A Child's Garden of Death
Page 6
Lyon and Rocco looked down at the montage of intense, serious young Jewish men on the floor. The faces that stared from the small photographs on the permanent resident cards were gaunt with brooding darkness.
“Christ,” Rocco said. “They look like prison mug shots.”
“In a way that’s what they are,” Lyon said. “God only knows what they went through to get here.”

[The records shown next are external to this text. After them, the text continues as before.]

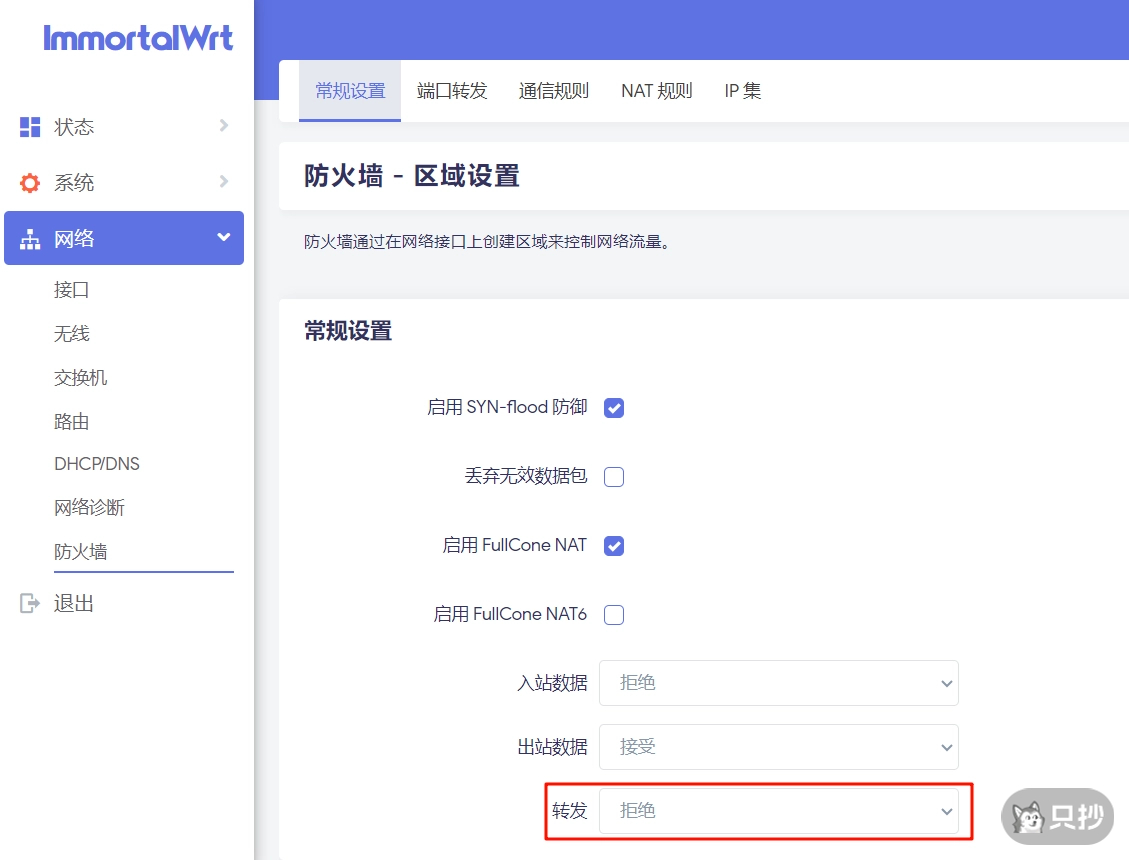Disable SYN-flood 防御
Viewport: 1129px width, 860px height.
click(613, 407)
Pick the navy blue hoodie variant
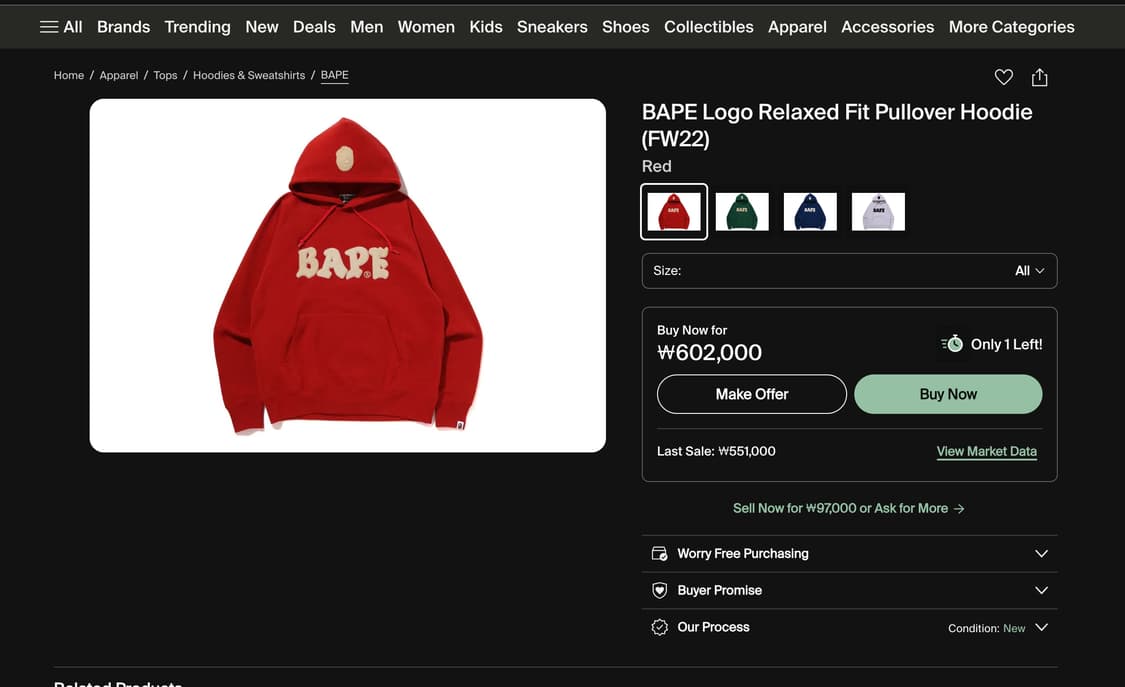 pos(810,212)
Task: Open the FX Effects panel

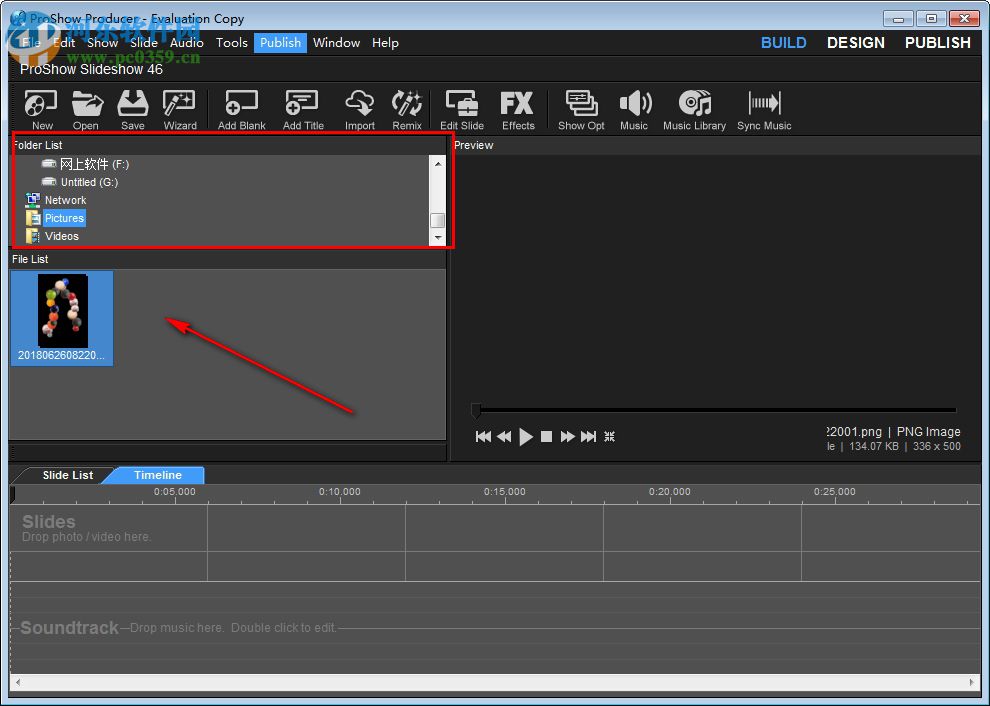Action: click(517, 108)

The search by the immigration authorities and the Federal Bureau of Investigation had turned up sixteen names with sixteen photographs and visa information. Sixteen names of Jewish males emigrating from Germany or of German origin as they made circuitous routes to this country. Each had arrived between 1935 and 1938 and was approximately five foot three inches tall, with some sort of machinist or engineering background. Each had moved to Connecticut, and each was now lost to the authorities because of death, failure to register, formal citizenship or other factors. Of the thousand possible names they were down to sixteen.
“It’s still going to be a hell of a lot of work,” Rocco said.
Lyon thought for a moment. Some of the names had known addresses in the forties, others had dossiers that ended in the late thirties. He knew there were other sources they could go to, the Social Security Administration, the Armed Forces, or other governmental agencies that became involved in every person’s life.
“You know, Rocco, it makes you realize how impossible it is to disappear completely. There are too many bureaucratic tracks on each of us.”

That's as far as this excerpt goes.